DIRECTIONS FOR THIS TASK:
Below is a block of records; repeat each one exactly.

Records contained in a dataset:

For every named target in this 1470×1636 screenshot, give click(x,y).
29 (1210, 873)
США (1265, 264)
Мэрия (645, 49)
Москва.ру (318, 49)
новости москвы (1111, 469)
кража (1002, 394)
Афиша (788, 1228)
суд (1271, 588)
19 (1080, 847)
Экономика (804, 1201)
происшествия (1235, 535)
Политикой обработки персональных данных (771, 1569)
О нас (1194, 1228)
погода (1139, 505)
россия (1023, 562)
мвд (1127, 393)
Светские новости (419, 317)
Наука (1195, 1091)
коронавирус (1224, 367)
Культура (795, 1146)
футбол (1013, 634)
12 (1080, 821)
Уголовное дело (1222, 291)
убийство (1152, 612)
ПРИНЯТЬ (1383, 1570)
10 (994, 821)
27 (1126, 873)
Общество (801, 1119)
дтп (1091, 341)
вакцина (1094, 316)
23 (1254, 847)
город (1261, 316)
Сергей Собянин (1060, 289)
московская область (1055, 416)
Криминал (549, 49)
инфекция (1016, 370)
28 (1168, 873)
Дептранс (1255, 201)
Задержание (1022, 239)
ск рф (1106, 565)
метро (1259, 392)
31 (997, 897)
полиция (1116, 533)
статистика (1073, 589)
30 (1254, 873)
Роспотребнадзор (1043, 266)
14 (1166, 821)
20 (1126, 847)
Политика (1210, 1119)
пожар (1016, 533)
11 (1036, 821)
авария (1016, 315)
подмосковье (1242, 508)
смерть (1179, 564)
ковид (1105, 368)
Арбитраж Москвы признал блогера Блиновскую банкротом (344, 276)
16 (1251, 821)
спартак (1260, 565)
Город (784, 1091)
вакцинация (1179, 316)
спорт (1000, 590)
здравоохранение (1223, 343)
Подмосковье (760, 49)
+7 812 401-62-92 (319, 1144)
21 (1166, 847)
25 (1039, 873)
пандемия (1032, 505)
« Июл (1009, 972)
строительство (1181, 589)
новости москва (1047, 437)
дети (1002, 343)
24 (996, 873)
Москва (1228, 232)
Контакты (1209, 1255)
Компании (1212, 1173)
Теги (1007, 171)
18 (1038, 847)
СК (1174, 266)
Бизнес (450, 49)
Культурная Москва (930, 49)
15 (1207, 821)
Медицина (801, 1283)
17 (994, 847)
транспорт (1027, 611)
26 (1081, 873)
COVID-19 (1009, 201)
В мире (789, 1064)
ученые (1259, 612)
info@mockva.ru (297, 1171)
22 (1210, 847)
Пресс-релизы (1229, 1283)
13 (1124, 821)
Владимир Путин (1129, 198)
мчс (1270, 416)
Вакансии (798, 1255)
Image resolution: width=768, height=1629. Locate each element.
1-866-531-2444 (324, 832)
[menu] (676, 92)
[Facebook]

EXERCISE SOLUTION:
For every named target in this 1470×1636 screenshot, give click(x,y).
29 (1210, 873)
США (1265, 264)
Мэрия (645, 49)
Москва.ру (318, 49)
новости москвы (1111, 469)
кража (1002, 394)
Афиша (788, 1228)
суд (1271, 588)
19 (1080, 847)
Экономика (804, 1201)
происшествия (1235, 535)
Политикой обработки персональных данных (771, 1569)
О нас (1194, 1228)
погода (1139, 505)
россия (1023, 562)
мвд (1127, 393)
Светские новости (419, 317)
Наука (1195, 1091)
коронавирус (1224, 367)
Культура (795, 1146)
футбол (1013, 634)
12 (1080, 821)
Уголовное дело (1222, 291)
убийство (1152, 612)
ПРИНЯТЬ (1383, 1570)
10 (994, 821)
27 (1126, 873)
Общество (801, 1119)
дтп (1091, 341)
вакцина (1094, 316)
23 (1254, 847)
город (1261, 316)
Сергей Собянин (1060, 289)
московская область (1055, 416)
Криминал (549, 49)
инфекция (1016, 370)
28 (1168, 873)
Дептранс (1255, 201)
Задержание (1022, 239)
ск рф (1106, 565)
метро (1259, 392)
31 (997, 897)
полиция (1116, 533)
статистика (1073, 589)
30 (1254, 873)
Роспотребнадзор (1043, 266)
14 (1166, 821)
20 (1126, 847)
Политика (1210, 1119)
пожар (1016, 533)
11 (1036, 821)
авария (1016, 315)
подмосковье (1242, 508)
смерть (1179, 564)
ковид (1105, 368)
Арбитраж Москвы признал блогера Блиновскую банкротом (344, 276)
16 (1251, 821)
спартак (1260, 565)
Город (784, 1091)
вакцинация (1179, 316)
спорт (1000, 590)
здравоохранение (1223, 343)
Подмосковье (760, 49)
+7 812 401-62-92 (319, 1144)
21 (1166, 847)
25 (1039, 873)
пандемия (1032, 505)
« Июл (1009, 972)
строительство (1181, 589)
новости москва (1047, 437)
дети (1002, 343)
24 (996, 873)
Москва (1228, 232)
Контакты (1209, 1255)
Компании (1212, 1173)
Теги (1007, 171)
18 (1038, 847)
СК (1174, 266)
Бизнес (450, 49)
Культурная Москва (930, 49)
15 (1207, 821)
Медицина (801, 1283)
17 (994, 847)
транспорт (1027, 611)
26 (1081, 873)
COVID-19 (1009, 201)
В мире (789, 1064)
ученые (1259, 612)
info@mockva.ru (297, 1171)
22 (1210, 847)
Пресс-релизы (1229, 1283)
13 (1124, 821)
Владимир Путин (1129, 198)
мчс (1270, 416)
Вакансии (798, 1255)
Image resolution: width=768, height=1629. Locate each element.
1-866-531-2444 (324, 832)
[menu] (676, 92)
[Facebook]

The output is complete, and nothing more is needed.